### [Records supplied]

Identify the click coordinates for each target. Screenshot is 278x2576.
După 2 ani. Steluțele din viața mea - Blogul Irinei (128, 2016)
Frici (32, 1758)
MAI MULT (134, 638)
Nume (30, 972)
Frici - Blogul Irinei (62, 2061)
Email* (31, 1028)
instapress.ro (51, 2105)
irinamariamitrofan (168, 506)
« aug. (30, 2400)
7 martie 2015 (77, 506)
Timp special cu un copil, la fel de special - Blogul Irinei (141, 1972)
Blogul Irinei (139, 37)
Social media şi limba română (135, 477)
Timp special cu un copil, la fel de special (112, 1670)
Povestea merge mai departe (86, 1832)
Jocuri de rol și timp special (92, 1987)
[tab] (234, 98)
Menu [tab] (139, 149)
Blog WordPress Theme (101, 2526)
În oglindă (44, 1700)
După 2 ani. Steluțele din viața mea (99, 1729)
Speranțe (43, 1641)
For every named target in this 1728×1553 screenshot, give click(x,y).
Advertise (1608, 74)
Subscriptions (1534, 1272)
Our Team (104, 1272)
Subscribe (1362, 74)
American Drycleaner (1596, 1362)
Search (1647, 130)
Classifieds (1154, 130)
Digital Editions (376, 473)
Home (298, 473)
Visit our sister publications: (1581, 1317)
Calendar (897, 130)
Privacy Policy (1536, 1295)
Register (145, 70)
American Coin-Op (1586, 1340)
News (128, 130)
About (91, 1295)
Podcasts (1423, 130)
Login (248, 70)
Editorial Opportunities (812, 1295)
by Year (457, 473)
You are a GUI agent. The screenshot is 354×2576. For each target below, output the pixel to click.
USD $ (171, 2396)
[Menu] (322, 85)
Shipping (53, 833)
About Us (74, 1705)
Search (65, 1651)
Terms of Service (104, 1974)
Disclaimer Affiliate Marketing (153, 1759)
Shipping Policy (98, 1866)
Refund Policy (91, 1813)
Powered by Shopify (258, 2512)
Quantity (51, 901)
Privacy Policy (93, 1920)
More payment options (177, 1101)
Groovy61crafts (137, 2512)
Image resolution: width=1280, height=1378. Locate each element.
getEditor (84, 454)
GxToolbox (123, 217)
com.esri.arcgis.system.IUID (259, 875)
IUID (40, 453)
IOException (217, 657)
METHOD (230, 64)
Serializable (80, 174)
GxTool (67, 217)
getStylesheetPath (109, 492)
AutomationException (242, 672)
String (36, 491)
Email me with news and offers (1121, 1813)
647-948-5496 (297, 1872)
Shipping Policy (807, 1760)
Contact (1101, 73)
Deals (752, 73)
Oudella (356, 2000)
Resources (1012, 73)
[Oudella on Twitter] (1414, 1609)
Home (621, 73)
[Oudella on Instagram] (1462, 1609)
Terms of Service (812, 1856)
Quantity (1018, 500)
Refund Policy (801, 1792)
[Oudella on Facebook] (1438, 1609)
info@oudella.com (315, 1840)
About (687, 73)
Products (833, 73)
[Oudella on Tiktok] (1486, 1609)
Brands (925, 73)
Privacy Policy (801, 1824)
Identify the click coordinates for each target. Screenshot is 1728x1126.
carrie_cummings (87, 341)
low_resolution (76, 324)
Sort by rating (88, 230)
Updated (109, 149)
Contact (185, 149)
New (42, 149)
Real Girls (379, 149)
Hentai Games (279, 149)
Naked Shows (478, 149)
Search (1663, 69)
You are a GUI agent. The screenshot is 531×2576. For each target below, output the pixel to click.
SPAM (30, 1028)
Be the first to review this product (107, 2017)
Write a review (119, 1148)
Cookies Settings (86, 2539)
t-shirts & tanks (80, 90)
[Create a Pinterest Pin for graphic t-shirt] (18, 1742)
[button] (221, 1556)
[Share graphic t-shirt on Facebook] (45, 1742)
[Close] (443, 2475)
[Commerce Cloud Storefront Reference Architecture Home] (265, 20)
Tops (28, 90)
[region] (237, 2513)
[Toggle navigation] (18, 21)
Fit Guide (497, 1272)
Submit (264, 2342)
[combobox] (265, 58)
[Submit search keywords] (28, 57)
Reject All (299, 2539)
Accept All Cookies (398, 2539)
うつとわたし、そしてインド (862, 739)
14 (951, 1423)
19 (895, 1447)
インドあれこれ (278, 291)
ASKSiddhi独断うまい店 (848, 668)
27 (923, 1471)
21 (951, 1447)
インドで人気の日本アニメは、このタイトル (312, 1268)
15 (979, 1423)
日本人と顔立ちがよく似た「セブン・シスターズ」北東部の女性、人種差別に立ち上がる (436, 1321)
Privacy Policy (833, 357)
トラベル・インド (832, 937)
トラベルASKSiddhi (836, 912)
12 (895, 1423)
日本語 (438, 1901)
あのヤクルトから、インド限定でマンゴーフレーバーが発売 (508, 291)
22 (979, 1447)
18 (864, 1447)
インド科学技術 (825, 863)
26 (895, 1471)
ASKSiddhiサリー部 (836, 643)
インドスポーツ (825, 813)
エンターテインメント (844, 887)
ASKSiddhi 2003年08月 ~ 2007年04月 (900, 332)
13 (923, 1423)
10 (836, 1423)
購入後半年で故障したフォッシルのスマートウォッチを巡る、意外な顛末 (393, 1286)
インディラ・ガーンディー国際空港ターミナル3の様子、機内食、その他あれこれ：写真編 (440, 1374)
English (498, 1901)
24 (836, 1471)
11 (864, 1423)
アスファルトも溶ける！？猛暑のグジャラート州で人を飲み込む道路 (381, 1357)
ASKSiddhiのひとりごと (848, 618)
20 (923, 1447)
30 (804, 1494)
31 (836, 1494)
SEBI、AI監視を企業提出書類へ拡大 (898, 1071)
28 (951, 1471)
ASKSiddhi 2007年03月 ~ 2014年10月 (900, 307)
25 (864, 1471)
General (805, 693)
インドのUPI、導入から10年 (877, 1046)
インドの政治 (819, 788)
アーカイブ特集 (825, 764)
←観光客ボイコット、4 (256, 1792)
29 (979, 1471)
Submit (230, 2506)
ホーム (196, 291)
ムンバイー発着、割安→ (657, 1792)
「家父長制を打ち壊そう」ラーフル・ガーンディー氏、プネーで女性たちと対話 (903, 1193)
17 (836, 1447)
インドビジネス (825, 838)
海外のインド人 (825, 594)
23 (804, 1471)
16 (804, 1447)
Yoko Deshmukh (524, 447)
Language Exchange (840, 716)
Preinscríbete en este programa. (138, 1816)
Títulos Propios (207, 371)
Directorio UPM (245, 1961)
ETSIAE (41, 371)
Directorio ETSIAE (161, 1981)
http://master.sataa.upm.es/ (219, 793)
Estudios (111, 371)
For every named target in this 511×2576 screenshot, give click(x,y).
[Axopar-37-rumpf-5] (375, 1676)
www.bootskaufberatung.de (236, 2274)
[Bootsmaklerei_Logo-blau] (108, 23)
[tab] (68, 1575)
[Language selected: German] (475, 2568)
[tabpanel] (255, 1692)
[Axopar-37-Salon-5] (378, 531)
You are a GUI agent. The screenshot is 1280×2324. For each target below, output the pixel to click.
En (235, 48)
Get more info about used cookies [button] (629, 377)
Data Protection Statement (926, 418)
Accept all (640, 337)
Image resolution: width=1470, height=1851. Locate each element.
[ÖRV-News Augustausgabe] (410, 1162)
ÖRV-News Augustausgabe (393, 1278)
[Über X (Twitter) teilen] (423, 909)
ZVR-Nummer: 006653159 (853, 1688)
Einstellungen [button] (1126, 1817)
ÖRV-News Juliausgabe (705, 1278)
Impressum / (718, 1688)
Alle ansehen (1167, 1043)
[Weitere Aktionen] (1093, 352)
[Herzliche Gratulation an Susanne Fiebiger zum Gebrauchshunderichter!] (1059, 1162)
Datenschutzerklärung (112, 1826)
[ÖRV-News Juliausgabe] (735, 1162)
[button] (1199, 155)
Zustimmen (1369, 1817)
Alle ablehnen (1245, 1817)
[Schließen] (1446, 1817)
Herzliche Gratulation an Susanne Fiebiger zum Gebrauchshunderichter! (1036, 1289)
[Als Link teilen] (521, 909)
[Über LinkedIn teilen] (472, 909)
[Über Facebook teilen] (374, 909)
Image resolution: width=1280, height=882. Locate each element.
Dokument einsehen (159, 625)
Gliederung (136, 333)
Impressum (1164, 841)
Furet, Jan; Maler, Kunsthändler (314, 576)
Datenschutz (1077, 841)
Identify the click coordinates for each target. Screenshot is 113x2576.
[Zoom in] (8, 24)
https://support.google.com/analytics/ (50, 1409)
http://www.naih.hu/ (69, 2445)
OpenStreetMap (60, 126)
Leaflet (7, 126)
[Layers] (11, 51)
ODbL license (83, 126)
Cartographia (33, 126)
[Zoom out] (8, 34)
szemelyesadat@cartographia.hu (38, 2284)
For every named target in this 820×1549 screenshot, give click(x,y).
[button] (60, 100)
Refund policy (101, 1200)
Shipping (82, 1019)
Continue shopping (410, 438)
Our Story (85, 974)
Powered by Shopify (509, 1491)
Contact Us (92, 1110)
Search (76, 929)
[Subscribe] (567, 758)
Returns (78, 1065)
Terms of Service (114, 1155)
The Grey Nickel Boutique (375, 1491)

### [What is needed]
Please output exactly the lines between the one holding "Cookies Settings (86, 2539)" and the one holding "Estudios (111, 371)" in the records above, inclusive, and nothing more.

### [Your solution]
Cookies Settings (86, 2539)
t-shirts & tanks (80, 90)
[Create a Pinterest Pin for graphic t-shirt] (18, 1742)
[button] (221, 1556)
[Share graphic t-shirt on Facebook] (45, 1742)
[Close] (443, 2475)
[Commerce Cloud Storefront Reference Architecture Home] (265, 20)
Tops (28, 90)
[region] (237, 2513)
[Toggle navigation] (18, 21)
Fit Guide (497, 1272)
Submit (264, 2342)
[combobox] (265, 58)
[Submit search keywords] (28, 57)
Reject All (299, 2539)
Accept All Cookies (398, 2539)
うつとわたし、そしてインド (862, 739)
14 (951, 1423)
19 (895, 1447)
インドあれこれ (278, 291)
ASKSiddhi独断うまい店 (848, 668)
27 (923, 1471)
21 (951, 1447)
インドで人気の日本アニメは、このタイトル (312, 1268)
15 (979, 1423)
日本人と顔立ちがよく似た「セブン・シスターズ」北東部の女性、人種差別に立ち上がる (436, 1321)
Privacy Policy (833, 357)
トラベル・インド (832, 937)
トラベルASKSiddhi (836, 912)
12 (895, 1423)
日本語 (438, 1901)
あのヤクルトから、インド限定でマンゴーフレーバーが発売 (508, 291)
22 (979, 1447)
18 (864, 1447)
インド科学技術 (825, 863)
26 (895, 1471)
ASKSiddhiサリー部 (836, 643)
インドスポーツ (825, 813)
エンターテインメント (844, 887)
ASKSiddhi 2003年08月 ~ 2007年04月 (900, 332)
13 (923, 1423)
10 (836, 1423)
購入後半年で故障したフォッシルのスマートウォッチを巡る、意外な顛末 (393, 1286)
インディラ・ガーンディー国際空港ターミナル3の様子、機内食、その他あれこれ：写真編 (440, 1374)
English (498, 1901)
24 (836, 1471)
11 (864, 1423)
アスファルトも溶ける！？猛暑のグジャラート州で人を飲み込む道路 (381, 1357)
ASKSiddhiのひとりごと (848, 618)
20 (923, 1447)
30 (804, 1494)
31 (836, 1494)
SEBI、AI監視を企業提出書類へ拡大 (898, 1071)
28 (951, 1471)
ASKSiddhi 2007年03月 ~ 2014年10月 (900, 307)
25 (864, 1471)
General (805, 693)
インドのUPI、導入から10年 (877, 1046)
インドの政治 (819, 788)
アーカイブ特集 (825, 764)
←観光客ボイコット、4 (256, 1792)
29 (979, 1471)
Submit (230, 2506)
ホーム (196, 291)
ムンバイー発着、割安→ (657, 1792)
「家父長制を打ち壊そう」ラーフル・ガーンディー氏、プネーで女性たちと対話 (903, 1193)
17 (836, 1447)
インドビジネス (825, 838)
海外のインド人 (825, 594)
23 (804, 1471)
16 (804, 1447)
Yoko Deshmukh (524, 447)
Language Exchange (840, 716)
Preinscríbete en este programa. (138, 1816)
Títulos Propios (207, 371)
Directorio UPM (245, 1961)
ETSIAE (41, 371)
Directorio ETSIAE (161, 1981)
http://master.sataa.upm.es/ (219, 793)
Estudios (111, 371)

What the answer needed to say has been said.